#### [The problem]
Include in the output the line containing "This screenshot has height=1099, width=963." and each subsequent line of the records, through the end, transcribed exactly. Add nothing else.

#### [Data provided]

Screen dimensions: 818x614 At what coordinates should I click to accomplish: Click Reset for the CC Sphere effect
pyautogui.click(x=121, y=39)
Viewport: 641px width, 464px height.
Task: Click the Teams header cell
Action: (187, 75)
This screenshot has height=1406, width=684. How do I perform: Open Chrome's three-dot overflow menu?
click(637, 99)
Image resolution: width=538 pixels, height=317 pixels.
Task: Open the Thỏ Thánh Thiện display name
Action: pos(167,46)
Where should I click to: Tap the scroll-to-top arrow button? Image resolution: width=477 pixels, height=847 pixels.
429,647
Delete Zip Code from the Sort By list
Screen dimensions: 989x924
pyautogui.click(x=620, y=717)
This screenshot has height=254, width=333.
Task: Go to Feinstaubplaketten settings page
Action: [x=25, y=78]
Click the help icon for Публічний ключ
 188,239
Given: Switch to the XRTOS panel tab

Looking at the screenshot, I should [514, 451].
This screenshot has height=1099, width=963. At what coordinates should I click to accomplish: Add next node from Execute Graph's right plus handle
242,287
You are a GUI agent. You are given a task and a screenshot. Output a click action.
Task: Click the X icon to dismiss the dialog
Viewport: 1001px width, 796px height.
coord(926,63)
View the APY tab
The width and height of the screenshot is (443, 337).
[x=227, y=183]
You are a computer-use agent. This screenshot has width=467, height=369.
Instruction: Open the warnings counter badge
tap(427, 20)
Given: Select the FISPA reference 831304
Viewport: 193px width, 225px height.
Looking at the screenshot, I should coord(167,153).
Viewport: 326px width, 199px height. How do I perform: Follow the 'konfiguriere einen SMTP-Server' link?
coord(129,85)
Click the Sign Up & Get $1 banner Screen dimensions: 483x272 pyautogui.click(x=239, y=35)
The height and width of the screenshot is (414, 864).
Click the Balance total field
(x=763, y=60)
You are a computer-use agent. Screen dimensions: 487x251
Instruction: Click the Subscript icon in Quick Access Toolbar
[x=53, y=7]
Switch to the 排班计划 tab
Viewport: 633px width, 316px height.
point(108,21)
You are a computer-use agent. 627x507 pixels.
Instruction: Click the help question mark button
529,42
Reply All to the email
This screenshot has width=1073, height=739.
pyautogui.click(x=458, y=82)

#### [Result of the task]
This screenshot has height=1099, width=963. At what coordinates should I click to accomplish: Add next node from Execute Graph's right plus handle
242,287
You are a GUI agent. You are given a task and a screenshot. Output a click action.
Task: Click the X icon to dismiss the dialog
Viewport: 1001px width, 796px height.
coord(926,63)
View the APY tab
The width and height of the screenshot is (443, 337).
[x=227, y=183]
You are a computer-use agent. This screenshot has width=467, height=369.
Instruction: Open the warnings counter badge
tap(427, 20)
Given: Select the FISPA reference 831304
Viewport: 193px width, 225px height.
Looking at the screenshot, I should coord(167,153).
Viewport: 326px width, 199px height. How do I perform: Follow the 'konfiguriere einen SMTP-Server' link?
coord(129,85)
Click the Sign Up & Get $1 banner Screen dimensions: 483x272 pyautogui.click(x=239, y=35)
The height and width of the screenshot is (414, 864).
Click the Balance total field
(x=763, y=60)
You are a computer-use agent. Screen dimensions: 487x251
Instruction: Click the Subscript icon in Quick Access Toolbar
[x=53, y=7]
Switch to the 排班计划 tab
Viewport: 633px width, 316px height.
point(108,21)
You are a computer-use agent. 627x507 pixels.
Instruction: Click the help question mark button
529,42
Reply All to the email
This screenshot has width=1073, height=739.
pyautogui.click(x=458, y=82)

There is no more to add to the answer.